Prompt injection through tool outputs is an underappreciated attack vector in production deployments. The agent has no mechanism to distinguish between legitimate data and instructions masquerading as data.

What Red-Teaming Can and Cannot Do

Traditional red-teaming assumes a bounded problem. Given enough time and creativity, a skilled team can enumerate the significant failure modes of a system and verify that they have been addressed. This assumption holds reasonably well for single models with stable input distributions.

For multi-agent systems, it does not hold. The state space is determined by the number of agents, the richness of their interactions, the tools available to each, and the sequence of prior actions. It is not practically enumerable. A red team can find known failure modes and previously observed attack patterns. It cannot verify the absence of unknown failure modes in a system whose behaviour is sensitive to runtime state.

Red-teaming is still valuable for multi-agent systems. It surfaces specific vulnerabilities, builds team familiarity with the failure modes, and provides evidence of due diligence. What it cannot provide is the comprehensive assurance that most organisations believe it provides. Treating red-team completion as a sufficient condition for production deployment is a governance error.

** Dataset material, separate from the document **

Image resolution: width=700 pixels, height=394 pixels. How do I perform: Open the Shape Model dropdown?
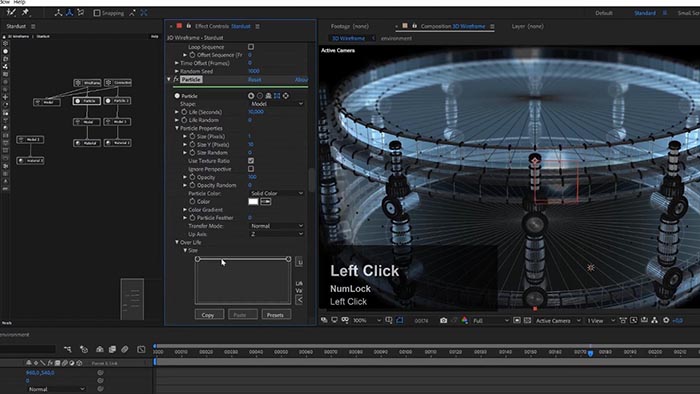coord(276,104)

Constraint Architecture as the Primary Control

If red-teaming cannot comprehensively characterise the failure modes of a multi-agent system, the governance implication is that the primary control needs to be architectural rather than evaluative. The question shifts from "have we found all the ways this could go wrong?" to "regardless of how it goes wrong, what are the limits on what it can do?"

Hard constraints, implemented at the tool level rather than the model level, limit what an agent can do regardless of what its context suggests it should do. An agent that cannot take an irreversible action above a defined consequence threshold, regardless of what instructions it receives, is safer than an agent that has been instructed not to take such actions and that has passed a red-team evaluation.

Mandatory approval gates for actions above defined consequence thresholds keep human judgement in the loop without requiring human review of every agent action. They are calibrated to the risk, not to the volume.

Observable action logs that capture the full context of agent decisions, not just the inputs and outputs, create the audit trail that allows post-hoc review when the system behaves unexpectedly. For agentic systems, this kind of observability is not optional. It is the mechanism by which governance remains possible after deployment.

What Boards Need to Understand

The risk profile of agentic AI is not the risk profile of AI assistants, and the governance approach that is adequate for the latter is not adequate for the former. The relevant question is not "can we trust this agent?" Trust is not a sufficient basis for governance of systems that operate autonomously in consequential domains.

The relevant questions are: what can each agent in this system do, what prevents it from doing things that have not been authorised, and how will we know if the boundaries have been breached or if the system has been exploited? Organisations that can answer these questions clearly have the basis for responsible agentic AI deployment. Organisations that cannot are operating on trust in a domain where trust alone is not sufficient.